What they don't realize is that they're not working they're having fun. If someone plays world of warcraft 18 hours a day that doesn't make them a hard worker. Neither does being a CEO or banker or whatever.


Here's a fun challenge: whenever you see a self-described conservative or libertarian on the internet talking about their "hard earned money," "working hard," or how "lazy" a given group is, check if they're posting from work and watch how vigorously they'll justify it.
posted by hamida2242 at 1:26 PM on September 11, 2010


Here's a fun challenge: whenever you see a self-described conservative or libertarian on the internet talking about their "hard earned money," "working hard," or how "lazy" a given group is, check if they're posting from work and watch how vigorously they'll justify it.
Honestly, though, if someone in the USA can't figure out how to make six figures, they just aren't trying. That's fine, though, because people have priorities other than making money.
posted by planet at 2:10 PM on September 11, 2010


I tried to move on but "privileged blindness" wasn't one of the flag reasons.
posted by yoHighness at 2:24 PM on September 11, 2010


Honestly, though, if someone in the USA can't figure out how to make six figures, they just aren't trying.

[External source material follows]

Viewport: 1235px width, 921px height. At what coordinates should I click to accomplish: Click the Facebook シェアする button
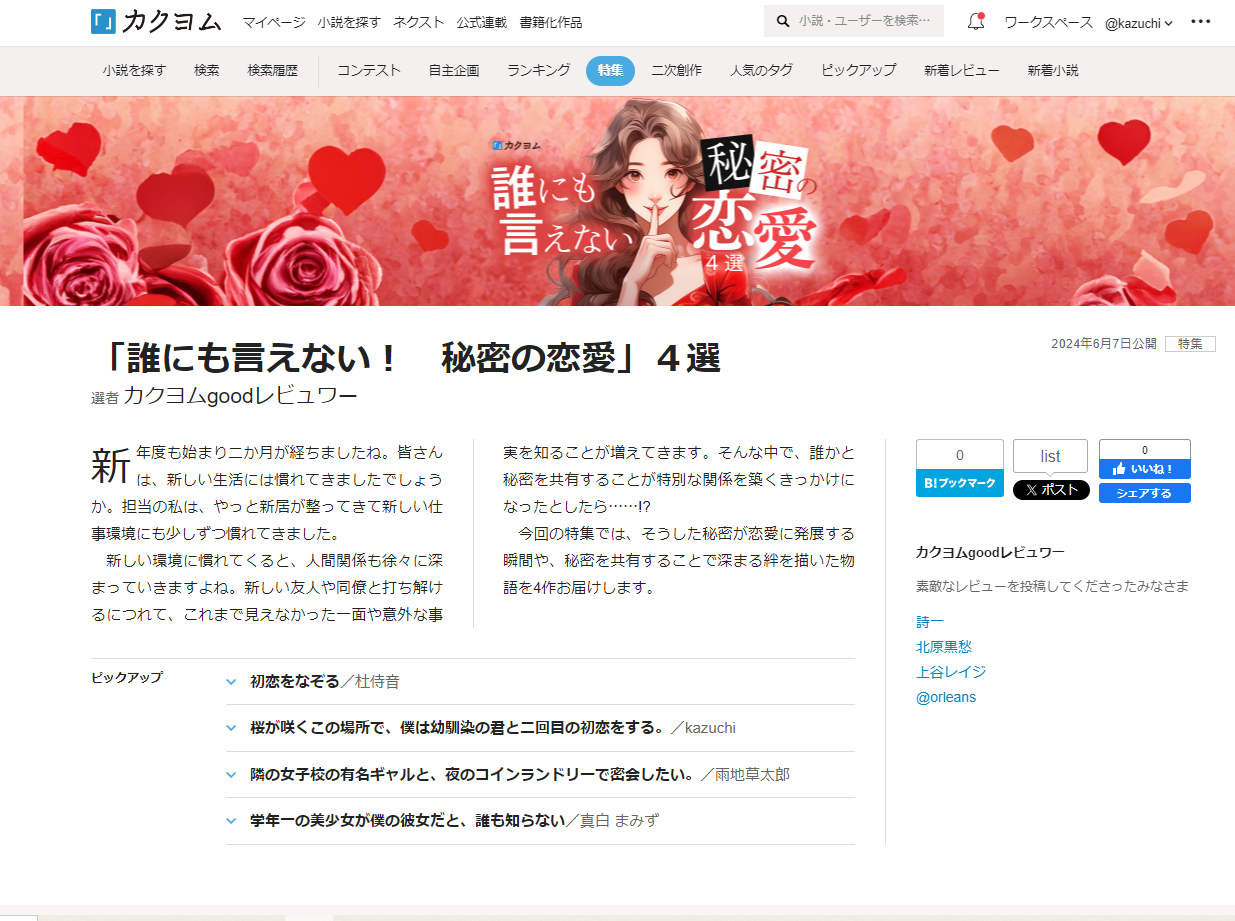(1144, 493)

Most of us have figured it out. It's just that we can't figure out how to get the resources required to get into the position to make those six figures. Don't have rich supportive parents, can't suppress my sense of decency long enough to bilk thousands of poor or elderly, can't get a business loan from the bank, and don't have the gumption to risk jail time.

There's very few ways to seriously make over 100k without screwing someone over somewhere, even if it's the mundane, everyday screw-overs like taking massive bonuses for a successful year, while the lower-downs see little reward for their hard work. Like other parts of life, landing a well-paying job often is a crap shoot, being in the right place at the right time.

In a nation where an adult can expect to average around 35k, I really don't believe that we are, on average, one-third-assing it.
posted by explosion at 4:02 PM on September 11, 2010 [1 favorite]


There's very few ways to seriously make over 100k without screwing someone over somewhere, even if it's the mundane, everyday screw-overs like taking massive bonuses for a successful year, while the lower-downs see little reward for their hard work.
Yes, this mindset is the problem. What reward should there be just for "hard work"? None, if you ask me. Nobody cares if you just show up and punish yourself.

People who are willing to work hard but can't be bothered to pay attention to focus their hard work at something that will be profitable are screwing themselves over.
posted by planet at 4:32 PM on September 11, 2010


• A sampling of Gou's collected aphorisms: ‘work itself is a type of joy,’

Kraft durch Freude!
posted by homerica at 6:28 PM on September 11, 2010


No, Not really. ("Gwo" would be spelled Guo in Pin-Yin Gou would sound similar to "Go" with a long o at the end)

Terry Gou's name (like every other Taiwanese person's name) isn't in Hanyu Pinyin. His name is 郭台銘 i.e. Guo Taiming.
posted by alidarbac at 8:30 PM on September 11, 2010


Johann Hari explains why Foxconn is actually worse than the BusinessWeek article makes them look.